Collected data:
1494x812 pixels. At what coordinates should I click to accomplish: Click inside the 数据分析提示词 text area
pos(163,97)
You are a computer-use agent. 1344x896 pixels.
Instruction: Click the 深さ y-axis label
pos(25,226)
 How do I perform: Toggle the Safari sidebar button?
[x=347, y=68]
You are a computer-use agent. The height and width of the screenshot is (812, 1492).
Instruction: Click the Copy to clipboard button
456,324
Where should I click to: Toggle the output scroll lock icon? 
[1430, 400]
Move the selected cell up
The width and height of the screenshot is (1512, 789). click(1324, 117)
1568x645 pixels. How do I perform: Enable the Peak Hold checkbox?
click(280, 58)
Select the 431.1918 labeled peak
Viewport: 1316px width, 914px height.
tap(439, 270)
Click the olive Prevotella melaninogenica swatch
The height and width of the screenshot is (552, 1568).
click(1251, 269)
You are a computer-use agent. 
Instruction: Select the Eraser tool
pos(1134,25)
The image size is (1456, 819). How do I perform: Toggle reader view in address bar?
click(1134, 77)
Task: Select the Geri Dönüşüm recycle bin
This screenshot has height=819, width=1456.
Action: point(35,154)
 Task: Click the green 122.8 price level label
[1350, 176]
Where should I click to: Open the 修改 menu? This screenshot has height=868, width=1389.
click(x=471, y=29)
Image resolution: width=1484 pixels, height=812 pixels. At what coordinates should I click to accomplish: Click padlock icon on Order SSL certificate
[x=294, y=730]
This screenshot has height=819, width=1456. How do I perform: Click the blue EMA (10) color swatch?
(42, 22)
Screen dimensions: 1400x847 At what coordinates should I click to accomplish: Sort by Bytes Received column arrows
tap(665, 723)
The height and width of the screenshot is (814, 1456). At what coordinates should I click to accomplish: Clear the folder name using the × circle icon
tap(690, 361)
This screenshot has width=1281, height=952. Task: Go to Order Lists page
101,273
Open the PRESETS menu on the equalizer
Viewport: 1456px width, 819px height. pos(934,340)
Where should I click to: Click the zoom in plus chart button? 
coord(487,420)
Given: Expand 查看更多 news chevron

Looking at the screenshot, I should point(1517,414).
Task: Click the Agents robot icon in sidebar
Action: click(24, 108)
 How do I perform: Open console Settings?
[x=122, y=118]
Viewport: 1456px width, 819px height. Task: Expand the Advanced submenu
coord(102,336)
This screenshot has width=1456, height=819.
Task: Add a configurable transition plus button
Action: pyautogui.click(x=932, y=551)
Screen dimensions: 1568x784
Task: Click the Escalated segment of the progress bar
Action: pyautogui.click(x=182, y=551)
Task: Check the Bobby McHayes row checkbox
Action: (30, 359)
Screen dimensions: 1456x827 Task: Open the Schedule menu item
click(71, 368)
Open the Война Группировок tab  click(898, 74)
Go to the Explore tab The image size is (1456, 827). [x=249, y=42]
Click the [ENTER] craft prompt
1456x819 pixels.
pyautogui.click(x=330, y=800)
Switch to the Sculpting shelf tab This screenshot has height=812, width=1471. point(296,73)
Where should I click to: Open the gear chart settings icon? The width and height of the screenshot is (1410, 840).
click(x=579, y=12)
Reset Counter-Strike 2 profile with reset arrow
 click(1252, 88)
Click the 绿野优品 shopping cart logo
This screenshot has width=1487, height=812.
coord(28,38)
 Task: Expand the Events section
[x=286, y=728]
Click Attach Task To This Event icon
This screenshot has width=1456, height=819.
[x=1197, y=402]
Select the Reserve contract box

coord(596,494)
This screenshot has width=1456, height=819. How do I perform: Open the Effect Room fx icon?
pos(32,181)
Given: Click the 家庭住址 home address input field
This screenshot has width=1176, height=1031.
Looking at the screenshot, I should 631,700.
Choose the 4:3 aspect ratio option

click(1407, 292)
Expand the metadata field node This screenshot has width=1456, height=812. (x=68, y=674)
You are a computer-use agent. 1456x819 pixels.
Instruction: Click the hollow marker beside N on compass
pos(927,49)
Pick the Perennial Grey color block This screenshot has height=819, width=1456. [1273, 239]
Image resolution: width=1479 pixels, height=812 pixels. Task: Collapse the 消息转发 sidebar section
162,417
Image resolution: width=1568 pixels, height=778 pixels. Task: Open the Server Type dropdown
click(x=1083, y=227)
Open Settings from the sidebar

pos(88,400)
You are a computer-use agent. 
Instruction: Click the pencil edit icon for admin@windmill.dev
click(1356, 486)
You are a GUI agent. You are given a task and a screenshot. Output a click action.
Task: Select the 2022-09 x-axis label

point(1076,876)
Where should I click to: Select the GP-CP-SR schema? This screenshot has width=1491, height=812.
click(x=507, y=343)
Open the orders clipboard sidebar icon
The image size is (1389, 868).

--- WHAT TO PRODUCE ---
Copy out all the lines of the records that include "computer".

--- SOLUTION TO THE EXERCISE ---
You are a computer-use agent. 1344x896 pixels.
You are a computer-use agent. The height and width of the screenshot is (812, 1492).
You are a computer-use agent. 
You are a computer-use agent. 1456x819 pixels.
You are a computer-use agent. 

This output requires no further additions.